I mean, this is a common problem with architecture astronomy. It's inherently leaky. Our job is to simplify, not to abstract everything into "class Thing()".

tuananh · on Dec 7, 2021

> When a disaster occurs, operations can just deploy in another region

lots of resources are region-bounded. it's just not that easy.

hvgk · on Dec 7, 2021

This is one that gets me every time. ”oh we’ll just roll out our shit in middle-of-nowhere-west-1c if it all goes to crap”. First time someone does that DR drill they find out there’s a core service missing they have built their entire empire on.

Also there’s contention whenever that happens. Last AWS outage we experienced, entire availability zones had no capacity available. If they did it took forever to spin anything up and migrate volume snapshots over as well as everyone else was doing the same thing at the same time.

reph2097 · on Dec 7, 2021

You can't find a fix if you "just redeploy".

To find a root cause, I need to look at the broken thing. If you hit restart, the only thing I can guarantee is that the fault will occur again.

This is newbie hipster webdeveloper BS.

synthc · on Dec 8, 2021

This blog posts mixes up infrastrucure as code (a good thing) and immutable infrastructure (a good thing, for some use cases)

Immutable infrastructure is great for stateless services, to ensure you know exactly what versions are used and to avoid people from making changes on the server. For databases and other stateful services, such as message brokers, it's less ideal.

hactually · on Dec 8, 2021

What a terrible article - old school approach to testing and having a "devops" team but trying to tie into the new concept of immutability.

All the tech in the world can't mend a broken process or org chart!

yevpats · on Dec 7, 2021

Yes, in an ideal world it should. Also, I agree as someone here noted immutability and IaC are related terms but not the same and the article mostly covers IaC best practices (in a good way!).

BTW - drift detection is a harder problem than it seems and has a lot challenges running this accurately at scale. I wrote about this here - https://www.cloudquery.io/blog/announcing-cloudquery-terrafo...

Full disclosure - Im the founder of CloudQuery

cortesoft · on Dec 7, 2021

Even if your infrastructure is immutable, most things will still have mutable data... you can't just redeploy through any issue, because the issue could be with customer data.

devnull255 · on Dec 8, 2021

Generally, that mutable data is on externally mounted volumes or stores though and not in the container itself, right? Except for what is read into container memory and written out to temporary or work files.

synthc · on Dec 8, 2021

True, but restarting a service, remounting all the data, waiting until everything has synced etc, just to apply a security patch is a big downside of the immutable approach

cortesoft · on Dec 8, 2021

Right, but my point is that a bad deploy can cause data corruption, which usually isn't fixed by just redeploying the previous version.
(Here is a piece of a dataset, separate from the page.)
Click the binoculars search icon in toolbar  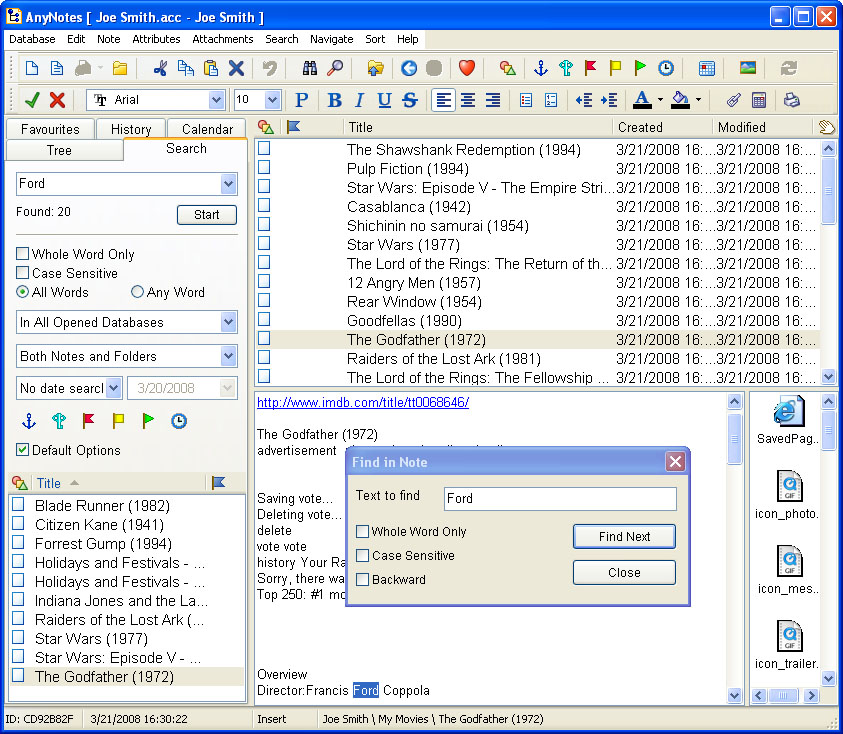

withinboredom · on Dec 8, 2021

So fun story: I did something like this where the image was immutable. Due to a time-bomb type bug in the code, it created and killed hundreds (thousands?) of Azure VMs in the space of a couple of days. We never had to really pay for it above normal costs due to there always being the same number of running VMs.

Azure reached out though, and in so many words asked: wtaf are y’all doing and can you please stop?